Text passage: Begin

I’ll Just Ask: How Often Should Cats Poop?

CatChannel and CAT FANCY veterinary expert Arnold Plotnick, DVM, considers how well a cat with FLUTD is doing by analyzing the cat's litter box behavior.

Know when to wonder about when your cat should poop. Via Keith Kissel/Wikipedia


My 1-and—a-half-year-old female cat, Melody, was recently diagnosed with FLUTD (Feline Lower Urinary Tract Disease). After a month, I found that one of the most effective ways to get her FLUTD under control is hydration, hydration, hydration. She refuses to drink water (from bowls, fountains, sinks, distilled or filtered tap), however, so I completely did away with dry food and switched to an all-meat canned diet (high moisture/meat only, NO fish).

I also give her Cosequin every other day to help any inflammation and healing in her bladder.I am relieved to say that she is back to normal! The problem I face now, though, is that my cat rarely has bowel movements. The volume of urine clumps in her litterbox are nearly two to three times what they used to be; conversely the number of stools I scoop from the box is low, maybe one stool every three days. It appears that her bladder is being effectively flushed now, but her bowel is not. Should I be concerned?


Yes, hydration is very important in maintaining bladder health in cats. It must be frustrating to have a cat that doesn’t like to drink. Some tricks to try are to provide additional water bowls, ideally in an unconventional spot like the corner of the bedroom or the living room. Cats often get excited about a new watering hole and will often drink from the new bowls.

Text passage: End
Dataset excerpts: Begin

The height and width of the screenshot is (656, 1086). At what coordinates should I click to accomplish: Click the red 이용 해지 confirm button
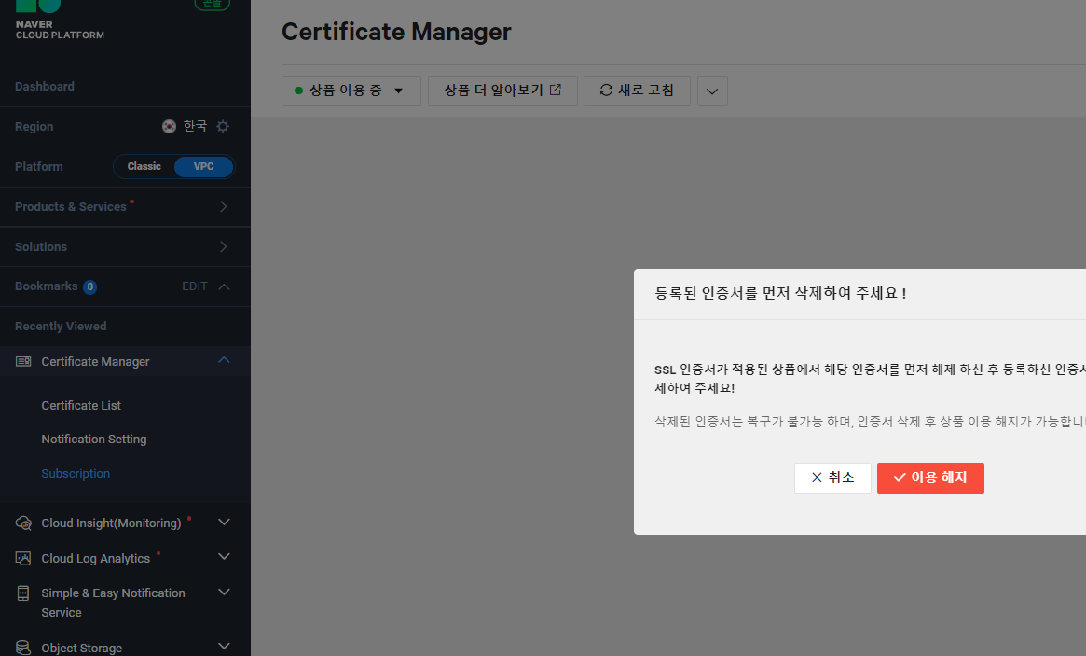(x=930, y=478)
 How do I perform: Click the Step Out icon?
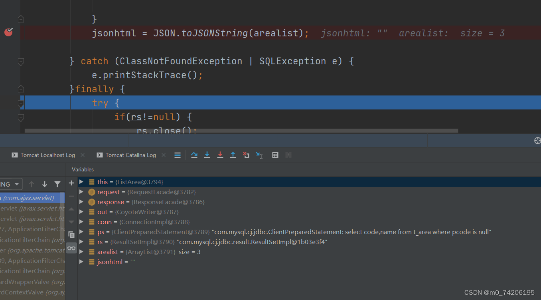tap(233, 155)
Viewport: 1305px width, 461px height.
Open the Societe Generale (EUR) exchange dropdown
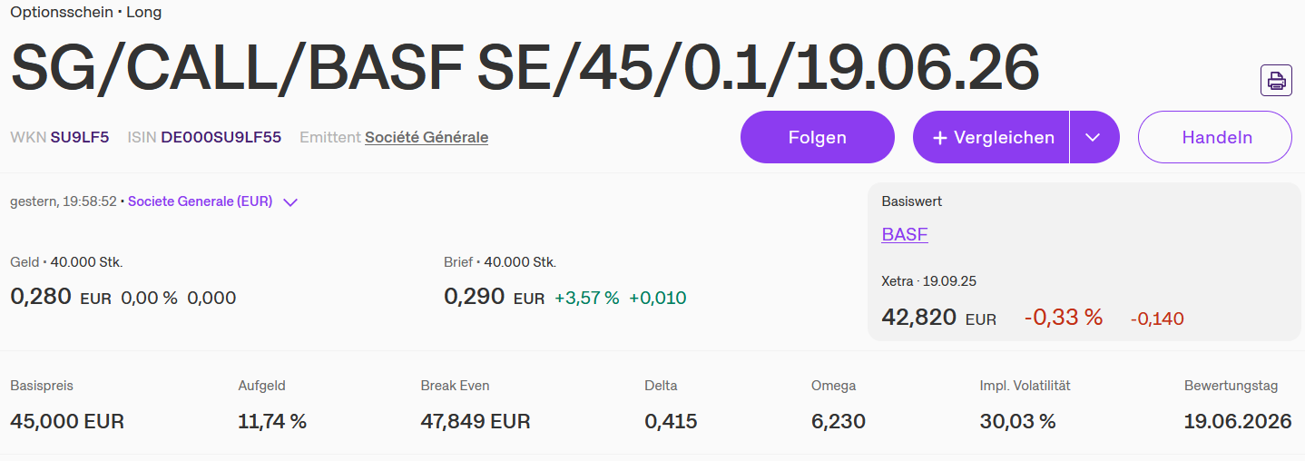212,202
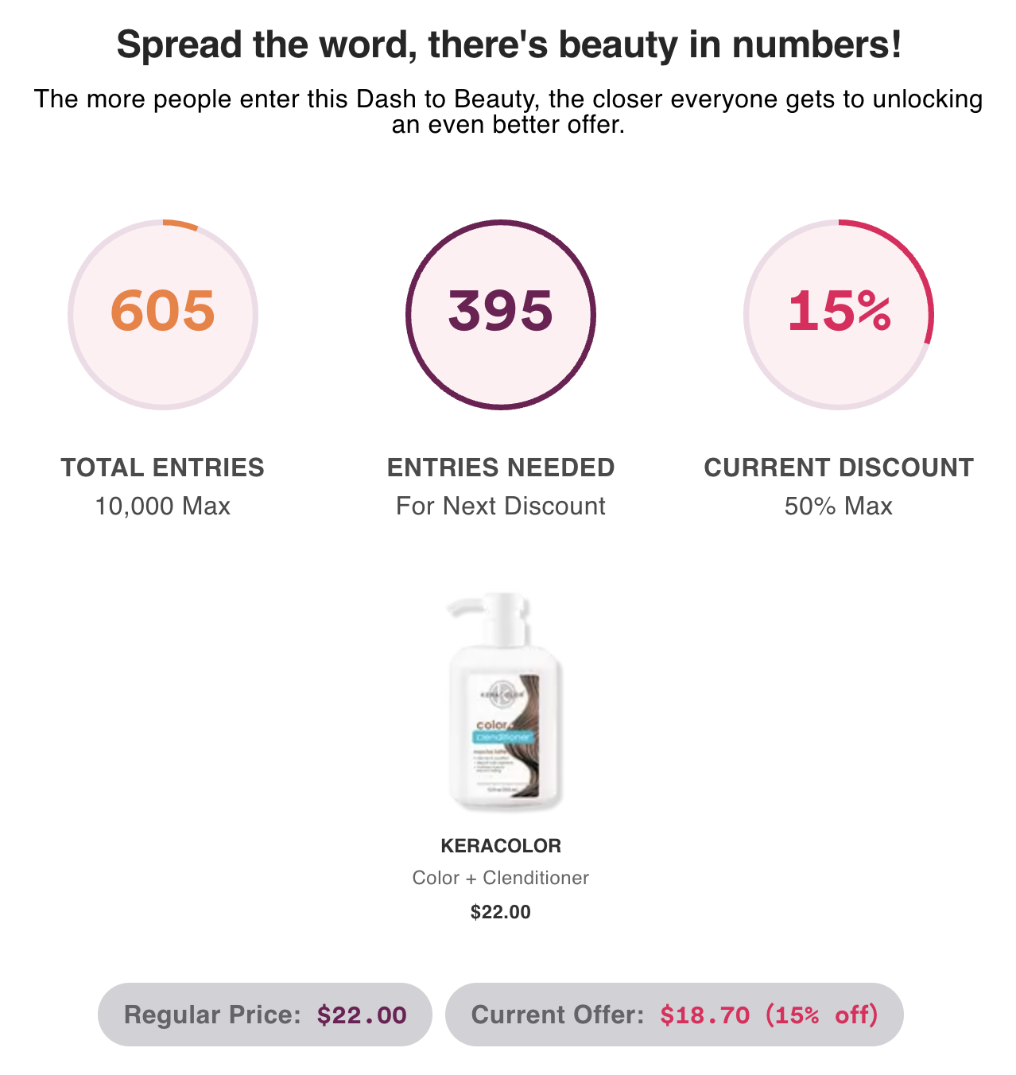This screenshot has width=1016, height=1075.
Task: Click the 605 total entries circle
Action: [x=163, y=315]
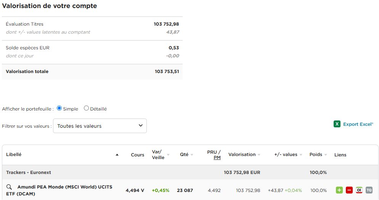Click the green plus buy icon
This screenshot has height=200, width=379.
coord(339,190)
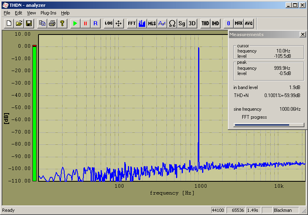Save using the floppy disk icon
The image size is (308, 215).
[x=29, y=23]
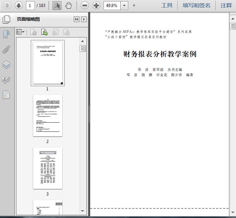Open the Attachments paperclip panel
236x218 pixels.
point(6,49)
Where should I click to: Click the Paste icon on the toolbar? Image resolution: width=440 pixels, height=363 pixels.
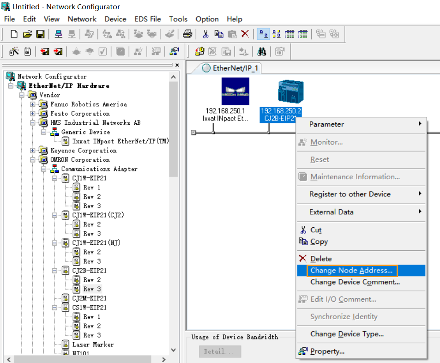pos(232,34)
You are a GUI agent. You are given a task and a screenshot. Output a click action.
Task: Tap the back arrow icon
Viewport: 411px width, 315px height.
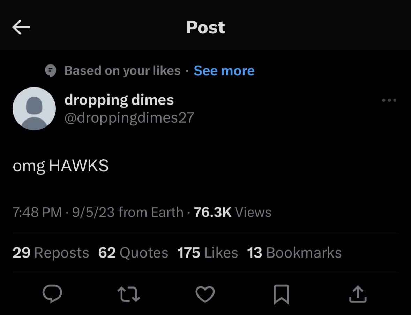tap(21, 27)
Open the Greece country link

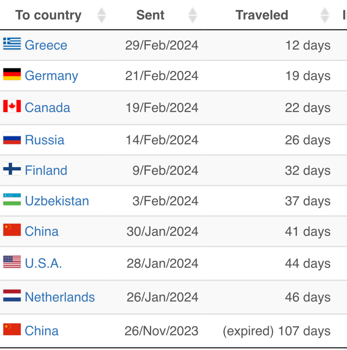click(46, 45)
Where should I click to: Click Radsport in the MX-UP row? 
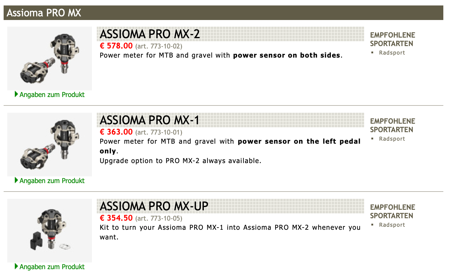392,225
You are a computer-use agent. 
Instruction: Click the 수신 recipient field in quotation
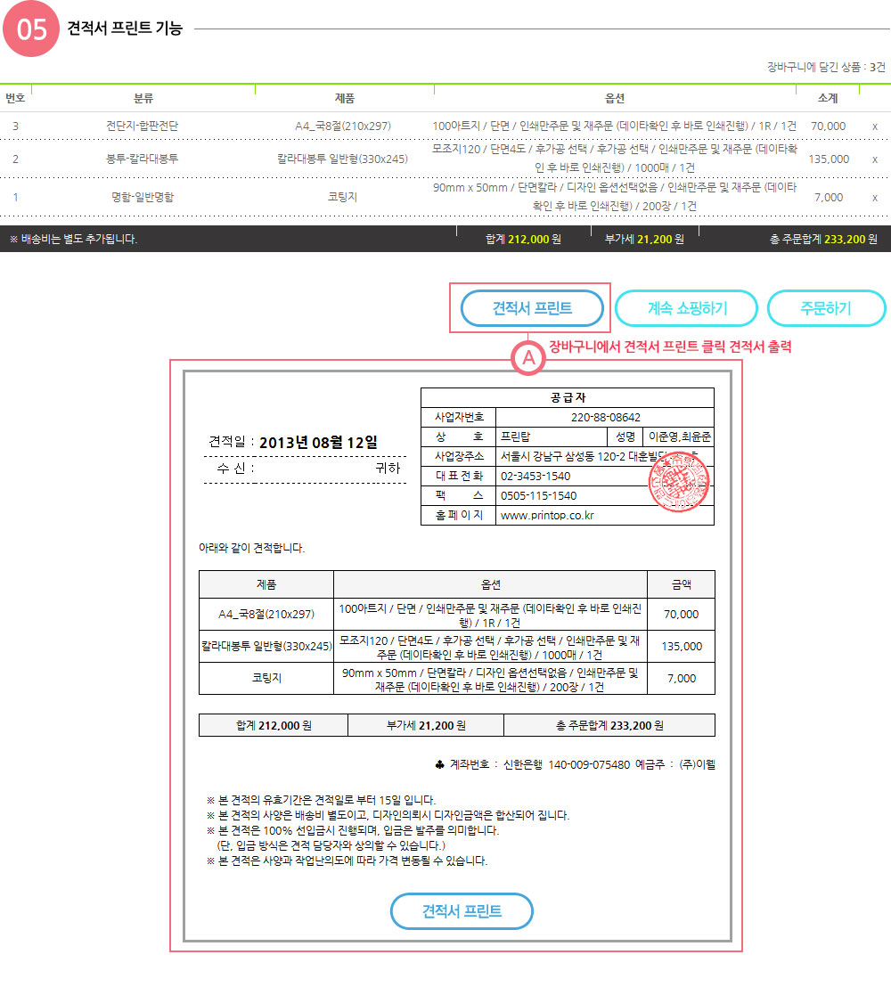[305, 468]
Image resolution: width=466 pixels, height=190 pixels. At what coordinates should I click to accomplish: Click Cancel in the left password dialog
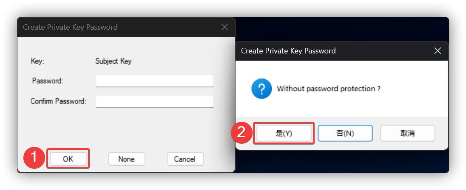(x=185, y=159)
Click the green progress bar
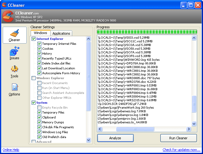 point(147,32)
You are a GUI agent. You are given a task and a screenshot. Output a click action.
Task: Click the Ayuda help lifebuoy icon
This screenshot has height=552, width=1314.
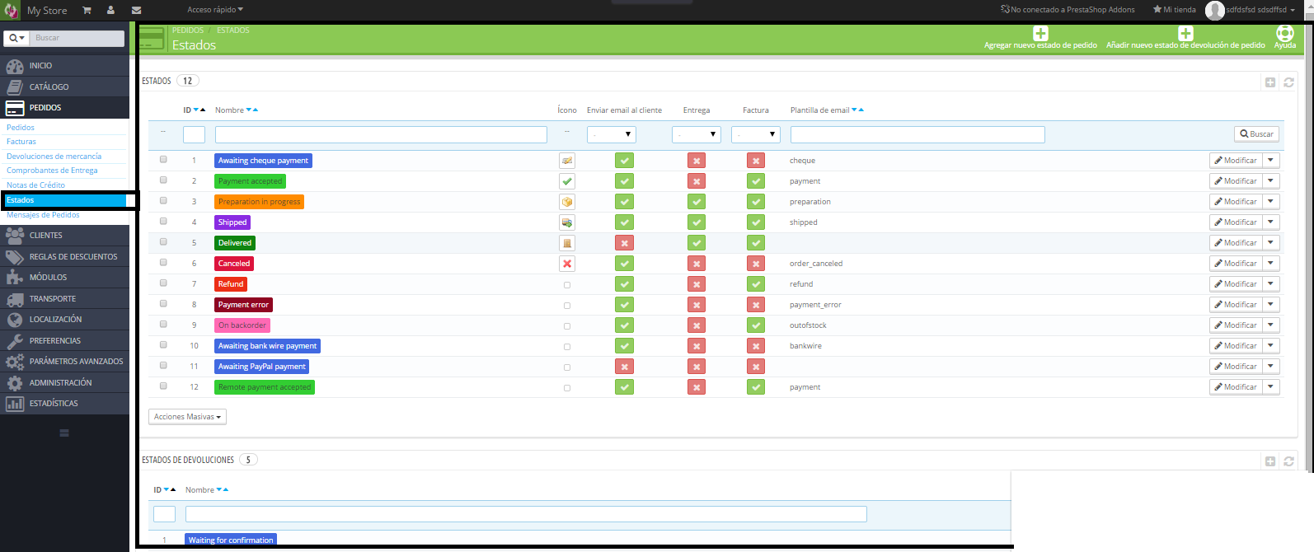(x=1284, y=33)
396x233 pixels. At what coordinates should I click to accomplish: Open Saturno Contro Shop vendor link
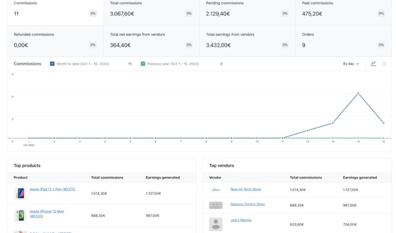click(x=248, y=204)
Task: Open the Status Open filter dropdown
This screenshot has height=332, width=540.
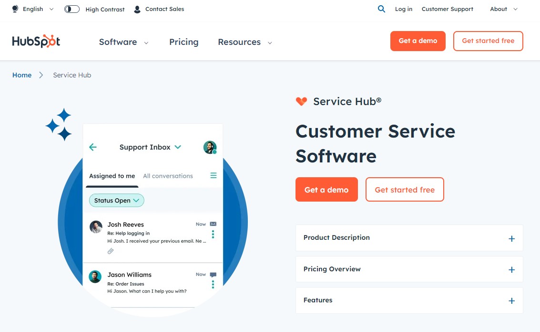Action: (x=116, y=200)
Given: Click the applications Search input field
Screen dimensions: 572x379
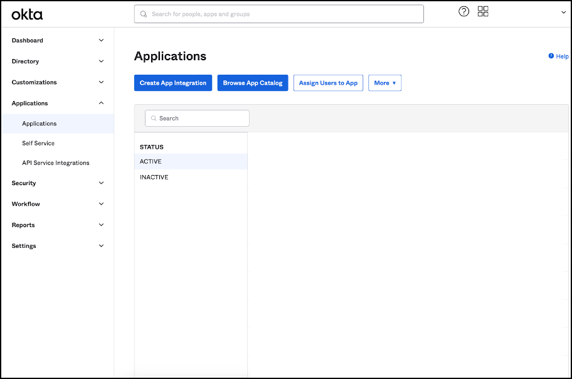Looking at the screenshot, I should click(201, 119).
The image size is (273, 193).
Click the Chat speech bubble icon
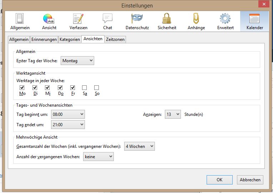(107, 19)
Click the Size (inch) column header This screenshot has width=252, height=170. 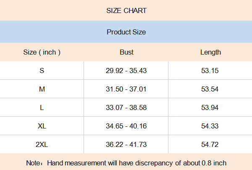(x=42, y=52)
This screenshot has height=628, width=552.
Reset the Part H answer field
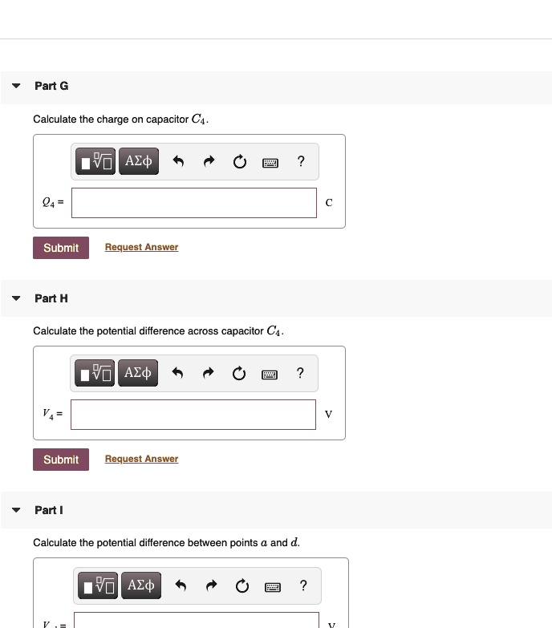[239, 374]
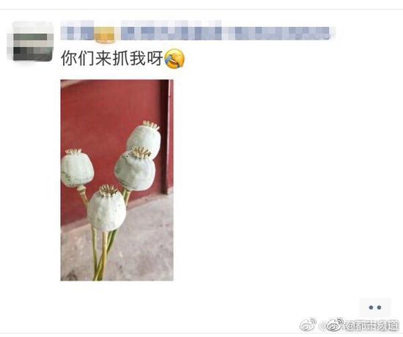This screenshot has width=403, height=337.
Task: Click the green stems in the photo
Action: pos(103,254)
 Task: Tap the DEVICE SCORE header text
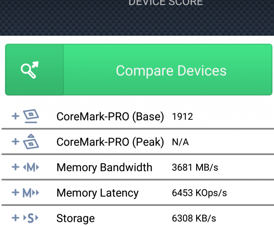tap(166, 3)
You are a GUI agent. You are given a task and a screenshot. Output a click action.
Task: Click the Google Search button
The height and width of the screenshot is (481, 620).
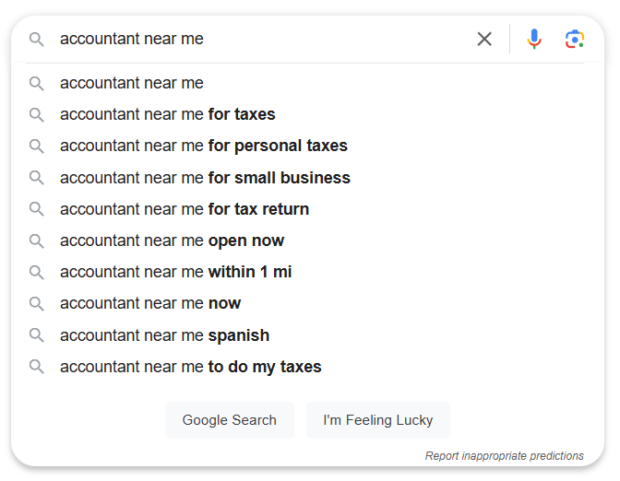(x=230, y=420)
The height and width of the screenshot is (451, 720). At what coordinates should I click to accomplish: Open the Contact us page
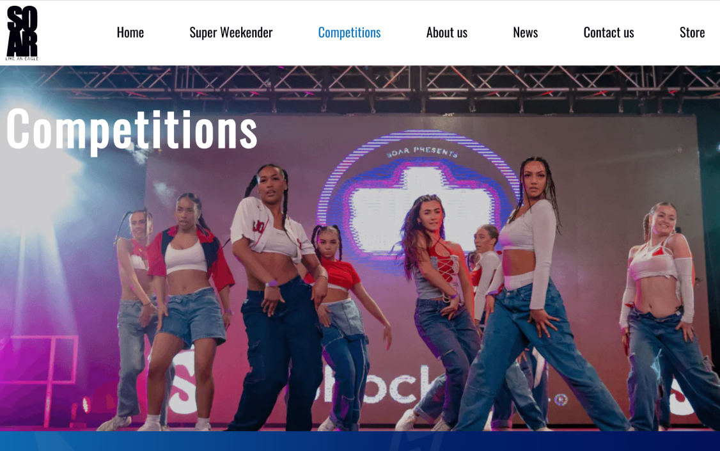609,33
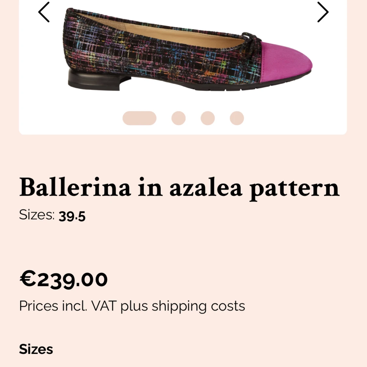Show the previous product image

44,12
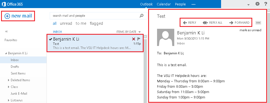Collapse the folder pane with double chevron
Viewport: 270px width, 103px height.
pos(6,31)
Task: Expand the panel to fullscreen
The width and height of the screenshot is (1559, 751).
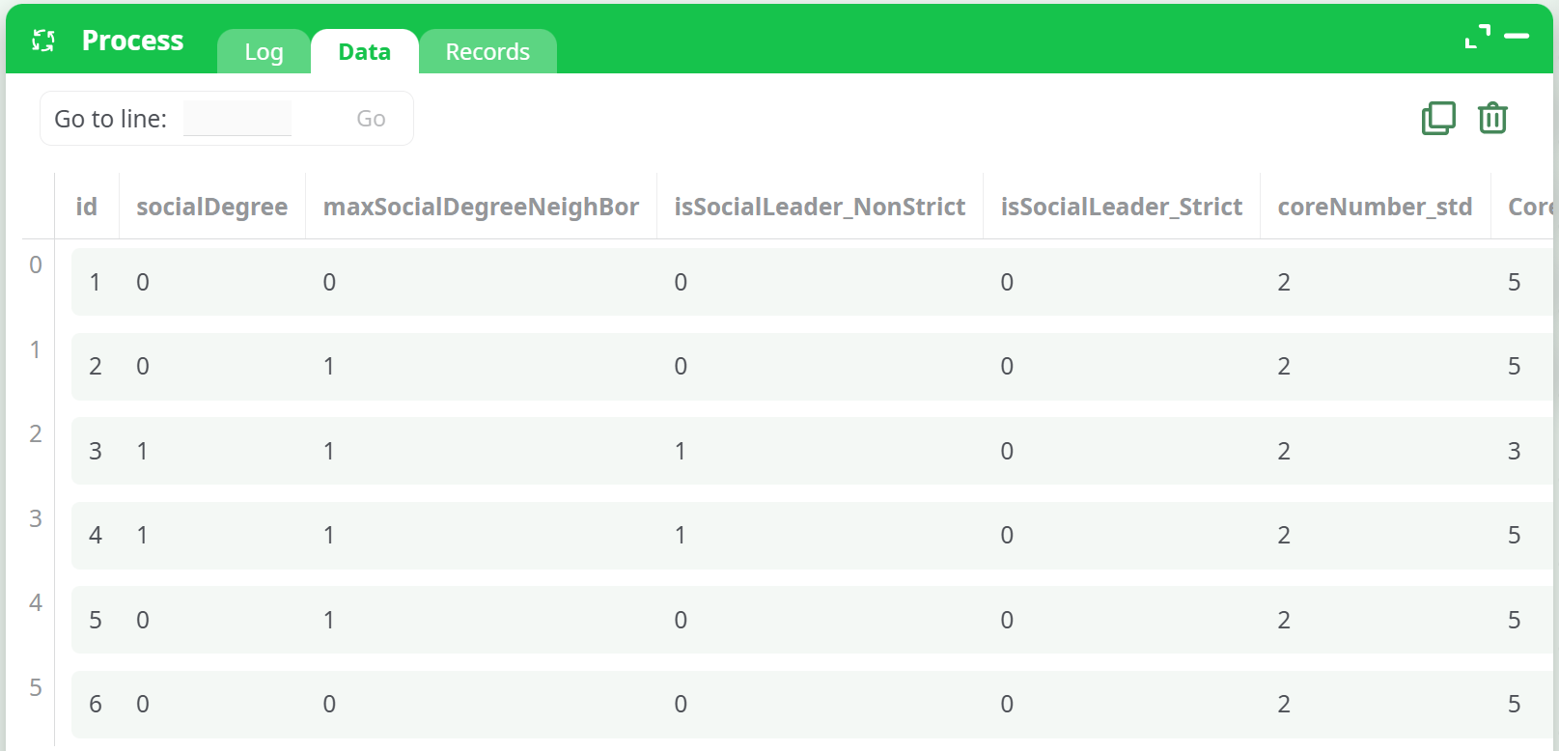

Dataset excerpts: End

> [What to work on]
- a) In the article on how often cats should poop, what diet did the owner switch Melody to after doing away with dry food?
- b) Please carry on the article about how often cats should poop, starting right after its last sentence.

> [Responses to the exercise]
- a) An all-meat canned diet: high moisture, meat only, and no fish.

- b)
Cats also tend to like flowing water, so a fountain-type water bowl might entice your cat. Sounds like you’ve tried these things, to no avail. Switching your cat to canned food is a very effective way to introduce additional water into a cat’s diet. Adding a few spoonfuls of water to the canned food creates a broth or gravy that cats will often lick after eating. As far as which diet to feed, I would recommend one of the prescription diets designed for cats with urinary issues, such as Hill’s c/d, Purina UR or Royal Canin SO.

You must feed a highly digestible diet, because it sounds like your cat absorbs most of the nutrients and not much undigestible material is left over to form stool. As long as your cat defecates normally when she does finally go to the litterbox, I wouldn’t worry. If she strains to defecate or seems impacted with stool, you’ll either need to administer a stool softener or switch to a different diet to see if that helps.

I have two cats at home. One defecates twice daily. The other defecates every two days. They eat the same diet. Cats vary in how frequently they defecate. Every three days may now be the new “normal” for your cat.